504 gateway errors when using postings highlighter

Hi,

When specifying a large page size of 500 and use the postings highlighter I'm getting 504 gateway errors. When I remove the highlighter from the query the query runs fine. Is it the highlighter that is the main cause of the error or something else?

Here is my query:

GET test/_search
{
"from": 0,
"size": 500,
"highlight":{
"pre_tags":[
""
],
"post_tags":[
""
],
"order":"score",
"fields":{
"content.plain":{
"fragment_size":50,
"no_match_size":50,
"number_of_fragments":0
},
"title.plain":{
"pre_tags":[
""
],
"post_tags":[
"
"
],
"fragment_size":300,
"number_of_fragments":0,
"matched_fields":[
"title.plain"
]
}
}
},
"query": {
"match": {
"content": "ben and lad"
}
}

It's a timeout when Kibana waits for es to respond. What is the size of the content.plain field in your index ? If it's too big, asking for 500 results will be slow and Kibana will not wait the response forever. What happens if you try with a smaller size (100, 50) ? Can you also share the mapping of the content.plain field ?

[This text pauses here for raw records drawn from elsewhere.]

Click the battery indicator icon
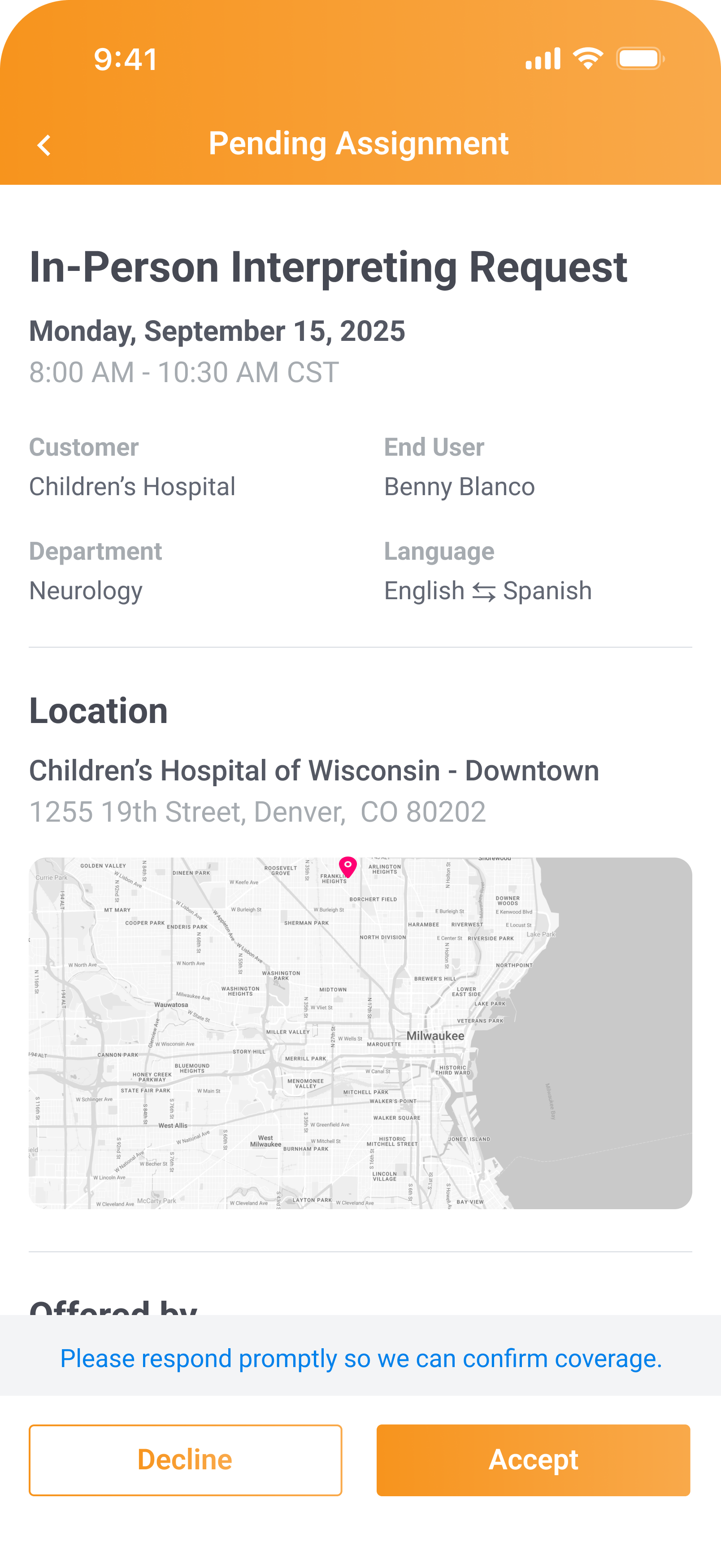 [639, 59]
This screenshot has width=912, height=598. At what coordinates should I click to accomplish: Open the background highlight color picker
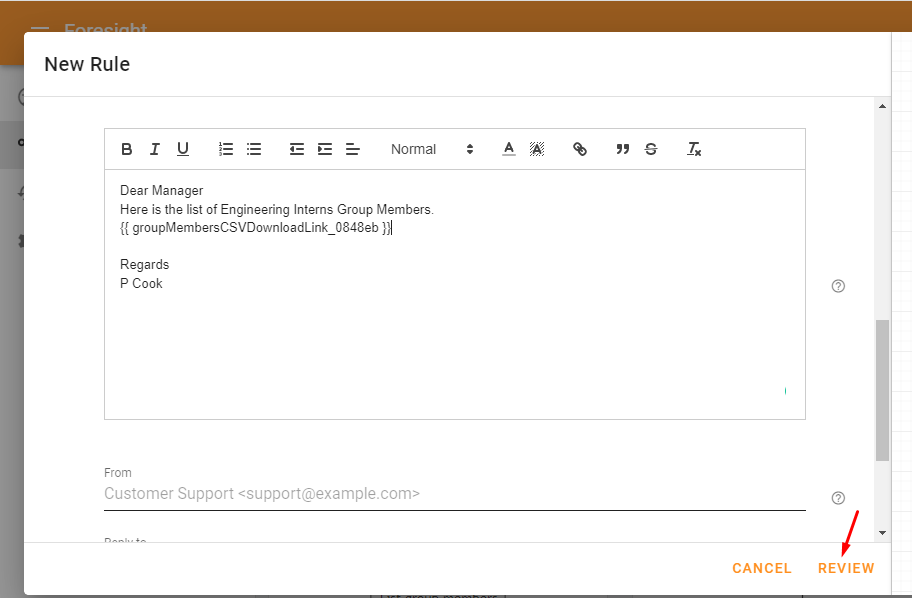pyautogui.click(x=537, y=150)
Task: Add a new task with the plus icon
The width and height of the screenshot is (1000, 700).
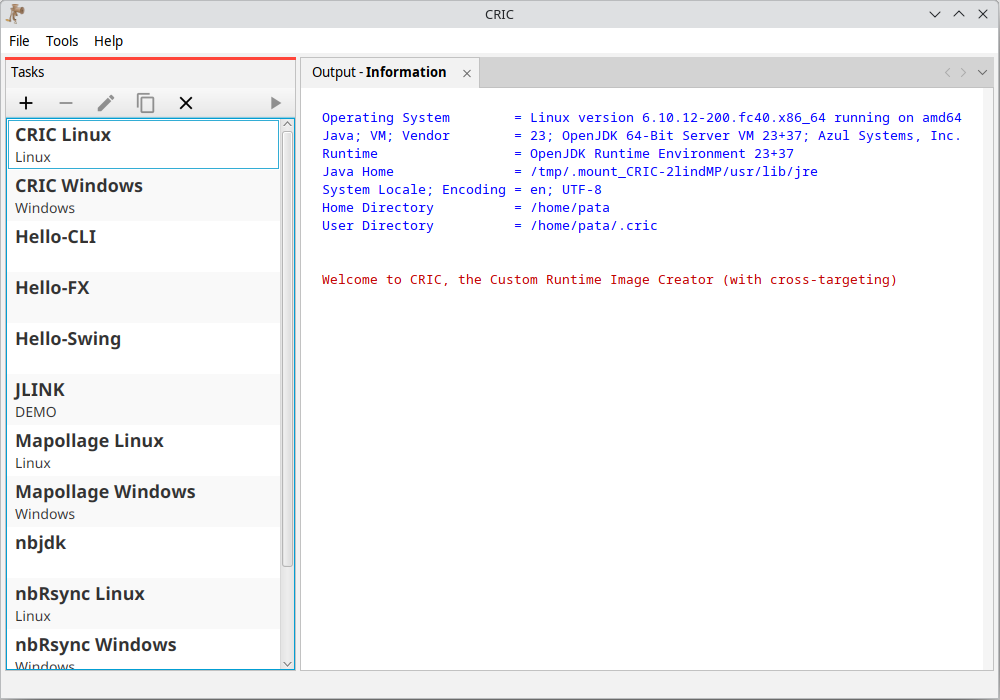Action: (26, 103)
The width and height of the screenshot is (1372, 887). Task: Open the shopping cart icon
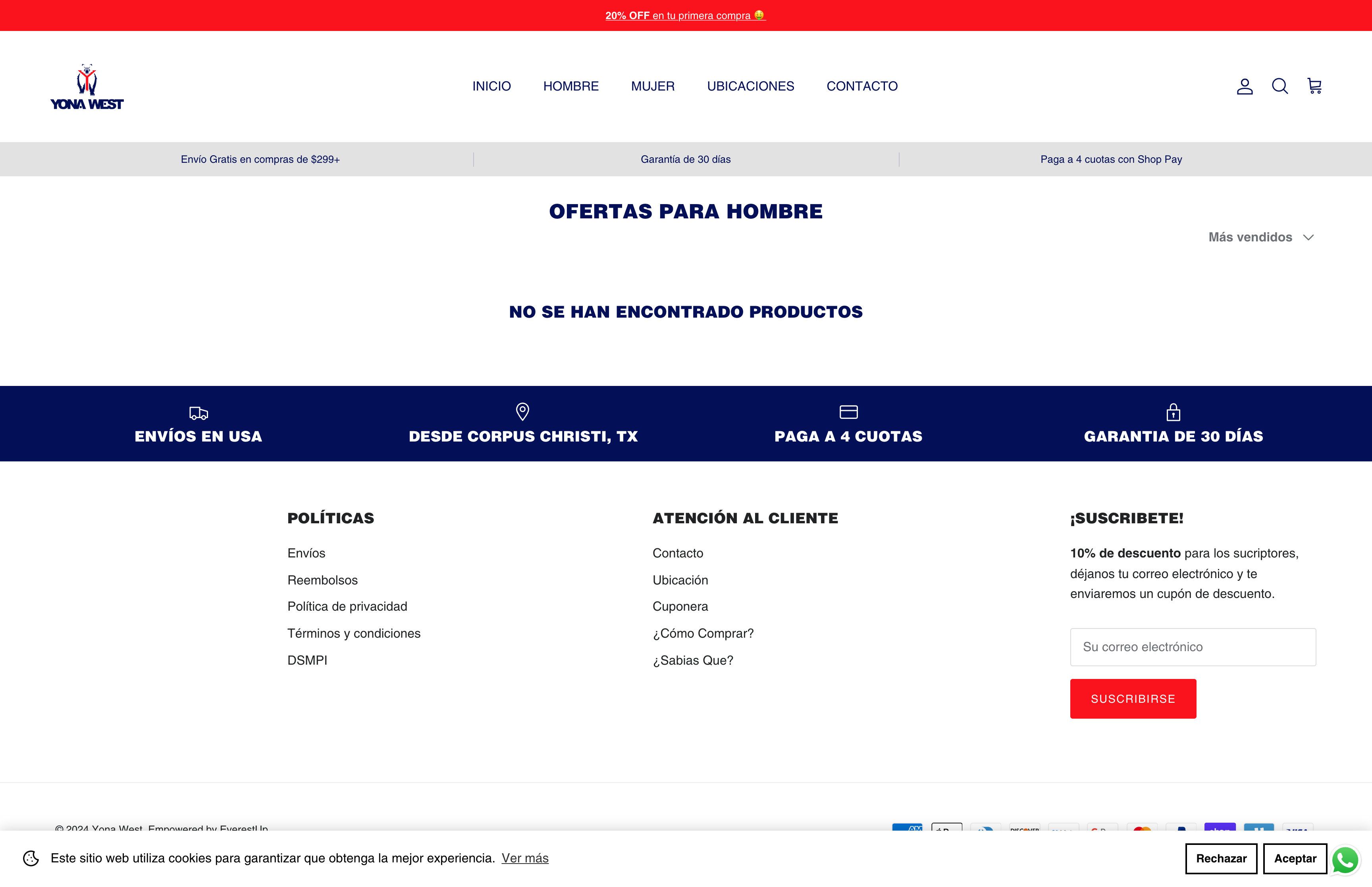[x=1314, y=87]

@jimczi Thanks for the reply. It works fine with a size of 10 however it even happens with a size of 50. Yes the content fields are quite big, we index pdf documents and all their contents go into the contents field so some fields could be many megabytes in size.

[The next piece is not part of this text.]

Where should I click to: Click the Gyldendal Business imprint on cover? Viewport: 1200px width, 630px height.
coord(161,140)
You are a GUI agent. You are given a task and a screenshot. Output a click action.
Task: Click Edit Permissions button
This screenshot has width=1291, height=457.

Yes of course here is the mapping for content.plain:

                    "plain": {
                        "type": "text",
                        "analyzer": "standard",
                        "search_analyzer": "disable_highlighting_on_stopwords_merged_hyphens",
                        "search_quote_analyzer": "standard",
                        "store": "yes",
						"term_vector" : "with_positions_offsets"
                    }

here is the search analyzer:

                "disable_highlighting_on_stopwords_merged_hyphens": {
                    "char_filter": [
                        "remove_hyphens"
                    ],
                    "filter": [
                        "lowercase",
                        "english_stopwords"
                    ],
                    "tokenizer": "standard"
                },

Also would having 5 shards help? We currently only have 3 shards.

With "term_vector" : "with_positions_offsets" the fvh highlighter is used, not the postings one. You can try to reindex with "index_options":"offsets" to use the postings highlighter but I am not sure that this will be faster.
We fixed an issue in 5.6 that caused the highlighting to be run twice, you should also try to upgrade to this version to see if it speed up the query. Finally we introduced a new highlighter called unified, it can highlight from different sources (term vectors, postings, ...) and could also speed up a bit the highlighting of your query.
Regarding big documents, few MBs per documents seems too big, especially if you want to highlight a lot of documents in the same request. You should try with the "index_options":"offsets" but in any case highlighting big documents will inevitably slow down your requests.

This topic was automatically closed 28 days after the last reply. New replies are no longer allowed.